US President Joe Biden is desperate to reduce the trading bloc’s reliance on Russian fossil fuels.
LNG deliveries from the US would go towards replacing 50bn cm of gas supplied by Russia on an annual basis.
According to the Financial Times, Biden and European Commission President Ursula von der Leyen will look to announce the arrangement on Friday morning.
Biden has arrived in Europe to meet with the EU and NATO allies following Russia’s invasion of Ukraine last month, hoping to push the West into ramping up sanctions on Russia following its invasion of Ukraine.
The EU has committed to cutting down Russian imports by two thirds over the course of 2022, but has so far avoided targeting Russian energy supplies.
For instance, it has stopped short of joining the US and UK with bans on Russian oil imports – with member states still split over the possible measure.
Germany opposed to energy sanctions despite White House pressure
Earlier this week German chancellor Olaf Scholz warned against an immediate ban on the country’s fossil fuels, saying such a move could trigger severe economic harm.
Speaking in the Bundestag, he said: “We will end this dependency – as soon as possible. But to do this from one day to the next would mean plunging our country and the whole of Europe into a recession.”
The country has sought to wean itself off Russian gas through new deals.
Earlier this month, it reached a long-term LNG agreement with Qatar and also announced plans to slow down the phasing out of coal.
Meanwhile, EU members are expected to commit to maintaining gas storage 90 per cent this year – and the bloc has also set out plans to import a 50bn cubic meters of LNG from non-Russian producers.
Officials briefed on the White House’s plan told the newspaper the overall amount of LNG supplied to the EU would depend on commercial contracts.

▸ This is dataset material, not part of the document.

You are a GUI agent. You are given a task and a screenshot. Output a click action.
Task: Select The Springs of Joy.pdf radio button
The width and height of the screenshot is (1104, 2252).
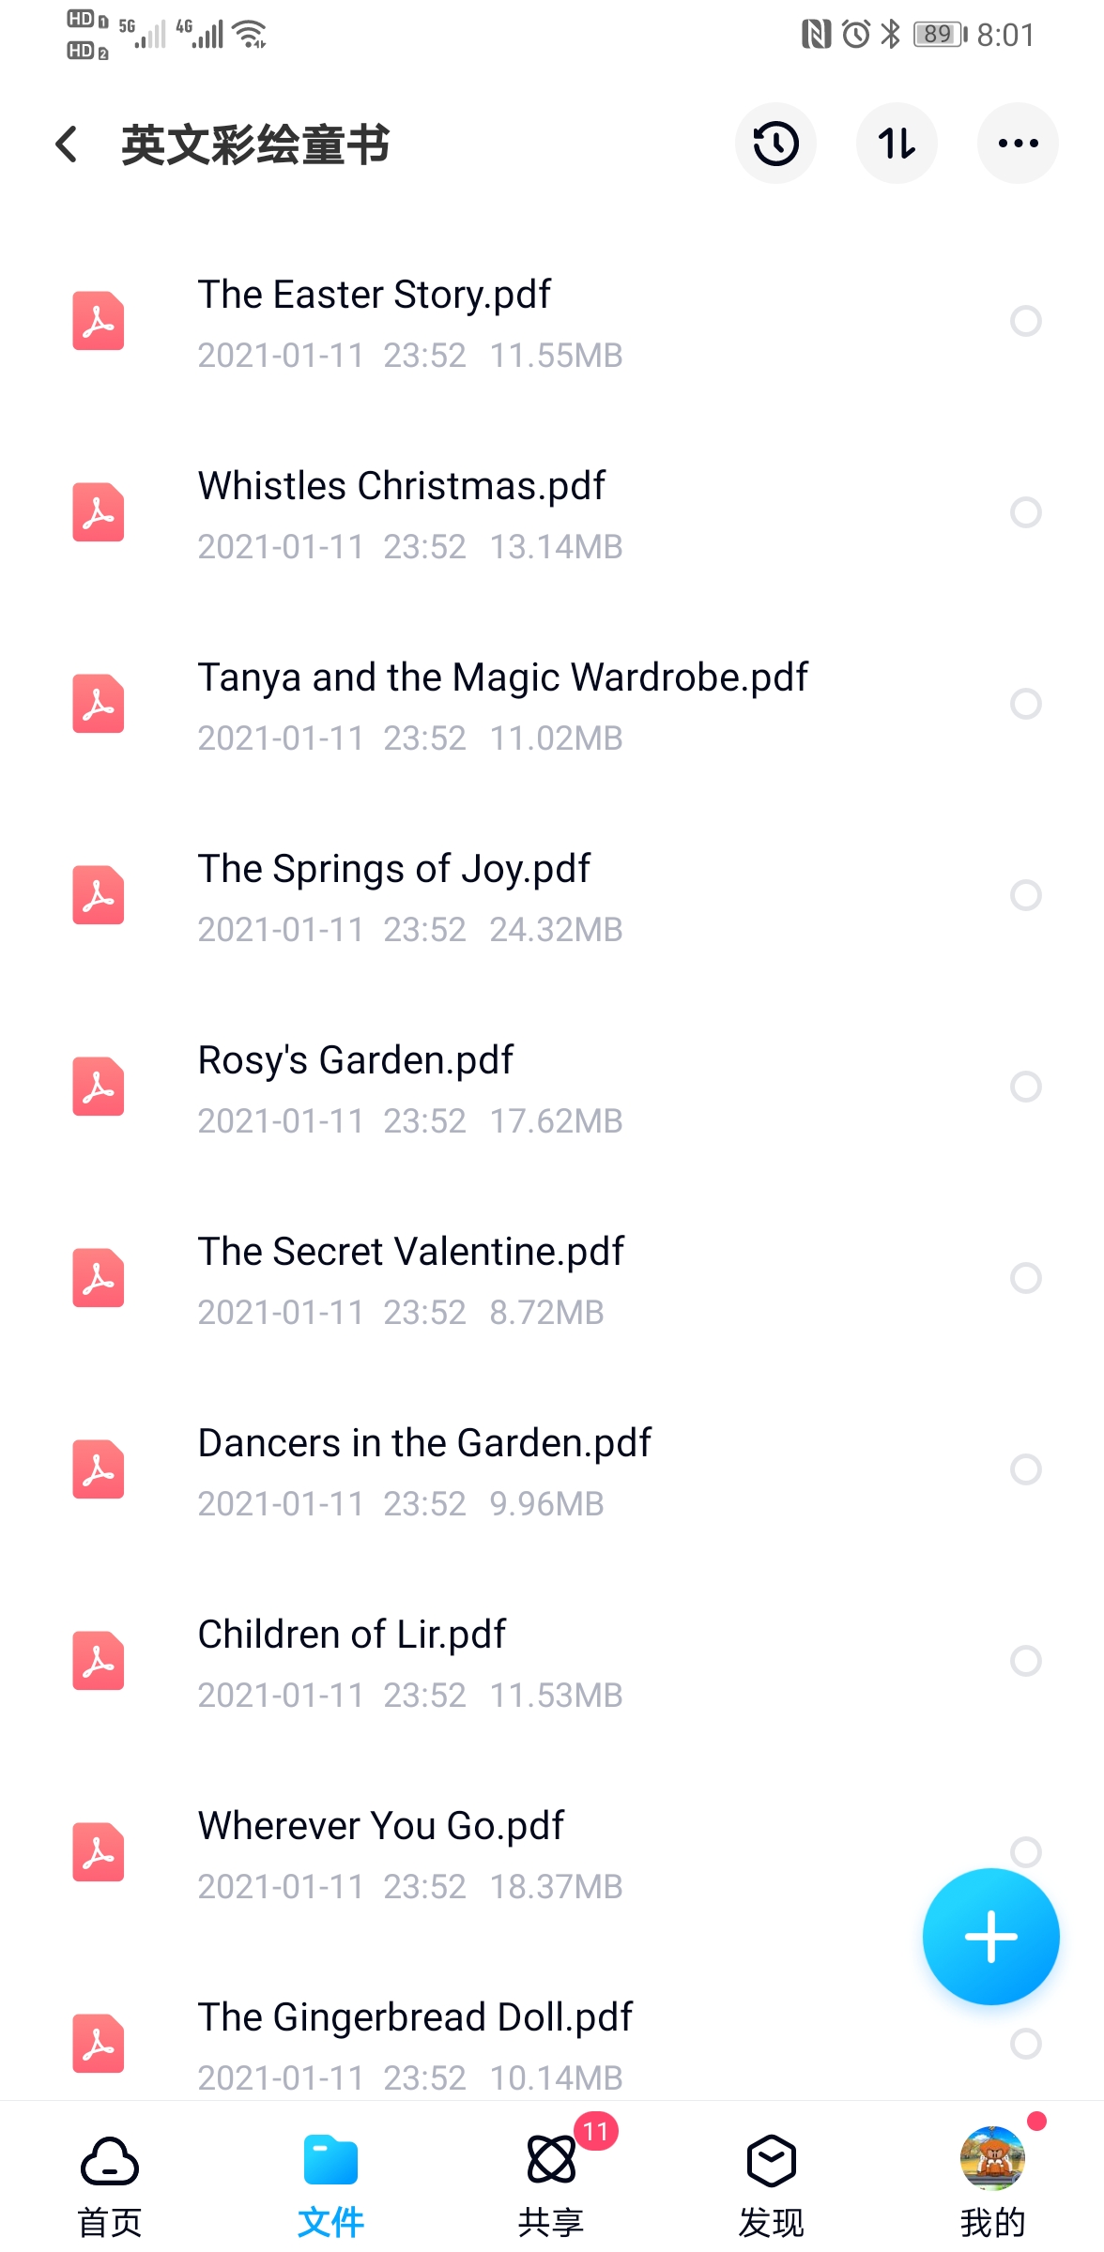(x=1025, y=895)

As it stands, much of US LNG output is already committed to Asia, where countries such as Korea and Japan already have long-term contracts established.
It is also unclear how much the EU can rely on other exporters, with both Bruegel and UBS warning that the EU will have to significantly reduce consumption demand to avoid supply shortages, if the continent cuts itself off completely from Russian gas.
With analysts forecasting that wholesale prices are effectively baked in to the market this winter, there is growing expectation consumers will suffer continued hikes in energy bills this year as Europe looks to divest from Kremlin-backed fossil fuels.
Another factor at play is capacity issues – Europe’s spare LNG import capacity is concentrated on the Iberian peninsula but Spain has poor pipeline connections to shift imported gas to northern Europe.
This means it could face difficulties converting LNG to usable gas at the necessary speed while also taking on more and more shipments.